Experts say such devices aren't nearly as outlandish as they appear. Much of the technology exists. The problem is how to integrate it into a single system at a reasonable cost. As a result, even NEC concedes wearable computers will most likely be a 21st century product, although some variations may show up sooner.
Arno Penzias, head of research at AT&T Bell Labs, said the biggest obstacle is not shrinking the technology but the inability to shrink the eyes, ears and fingers that will use it. He compared the problem to wristwatch calculators "where you have to have a pencil to push the buttons."
As a result, MR. Penzias said wearable terminals will be closer to telephones than desktop computers. "You really don't need to work on a spreadsheet while you are walking down the street," he said. "But you do need to keep in touch."
Instead of lugging around an entire computer, people may simply carry an "interface" device that will provide a remote link to machines in other places. "What we ultimately want is access," Mr. Penzias said. "You may be carrying around a microprocessor and some memory chips, but the more of this stuff you can have somewhere else, the better off you are."

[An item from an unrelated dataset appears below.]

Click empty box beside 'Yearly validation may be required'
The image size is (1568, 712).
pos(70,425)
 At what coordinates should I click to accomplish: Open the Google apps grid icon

Whatever form the technology ultimately takes, designers say it's high time computers become more humane.
"We're always trying to break these paradigms of what a computer should be," Frogdesign's Mr. Harden said. "It's usually the client that hesitates."
At present, most companies are focusing only on making machines that are simply smaller and cheaper versions of traditional desktop or laptop models, Mr. Harden said.